Regarding the second point on how comparable are different CAT protocols applied in the clinical setting we have added the following lines on page 9, under paragraph on “Uncertainties and limitations of thrombin generation in presence of platelets” as follows: “These aspects make it difficult to compare TG results in PRP from different studies. Indeed, the majority of clinical studies discussed in this article have followed the recommendations in terms of platelet concentration in the PRP samples, by the use of adjusted PRP to 150,000/µl platelets. Differently, the use of a trigger was not uniform, varying from studies using TF at different concentrations and from different companies to studies using triggers other than TF as e.g. α-thrombin at low concentrations to activate platelets in PRP. As the measurements in PRP require fresh samples, it is expected that prompt TG measurements were performed. However, very few studies reported the time of plasma preparation and initiation of TG measurements.”

Regarding the third point, when preparing our manuscript, the paper by Makhoul et al. published recently at JCM was not yet available. We have now added this work on page 6, as follows: “Recent work explored the use of collagen-induced platelet aggregation (agPRP) for TG measurements in presence of Factor Xa inhibitors.
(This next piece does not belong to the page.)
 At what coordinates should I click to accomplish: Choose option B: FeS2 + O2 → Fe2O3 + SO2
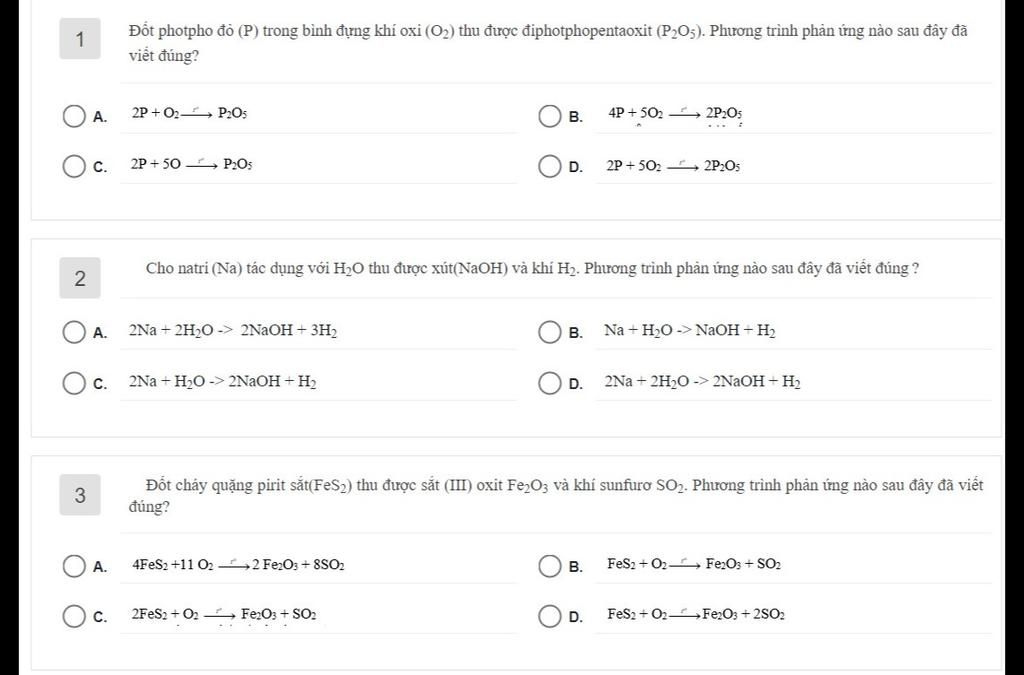click(550, 566)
Compared to resting PRP, agPRP was shown to enable full platelet potential to support TG in an anticoagulated setting [37].” 

 

How transferable are results from animal - mostly mouse - studies to the human system/clinical situation? Especially with regard to different assay protocols used for human and mouse system.

Authors: This is an important point. We have discussed how transferable results are on page 10, first paragraph as follows: “Mouse models have become increasingly important in thrombosis and hemostasis research and TG as a global coagulation assay has been frequently applied by the basic scientists. Mouse blood samples differ significantly from human samples, demanding particular adaptation of the TG assay applied in mouse blood compared to human blood samples [58]. Despite the obvious discrepancies, translation to humans remains important for elucidating specific mechanisms of platelet-thrombin interaction.”

 

Differences in the TG assay protocol are huge. Is TG potent enough to identify bleeders from non bleeders in a stand alone measurement? Is there any advice on positive/negative controls?

Authors: So far, the majority of studies linking TG parameters in PRP to bleeding events are based on retrospective data. The few prospective studies available are often hampered by low patient numbers, meaning that the clinical predictive value of the TG assay still remains uncertain. This is now stated in the text in the section ‘Uncertainties and limitations of thrombin generation in the presence of platelets’ on page 8-9. 

 

The review focuses on the transferability of TG data to the clinical situation (prothrombotic, bleeding conditions). Which factors are mostly altered (ETP, Thrombin peak) and what conclusions can be drawn from this?

Authors: Thank you for this comment. In our opinion, the value of TG assay is that it provides several parameters on thrombin formation with time-dependent variables as the lag time and time to peak and variables giving information on the amount of TG (peak height and ETP). In our opinion it is very valuable to report both kinetic- and amount-dependent variables, as both could be altered in different clinical scenarios.

 

How could the standardization of TG measurements be improved? Can you give any advice?

Authors: Thank you for this question. On page 10, we have added the following: “Use of standardized reagents, increased automated process integrating different steps of TG measurements including PRP separation, platelet count adjustment and dispensing of plasma and reagents would highly contribute to uniformity of results across different laboratory settings and clinical conditions.”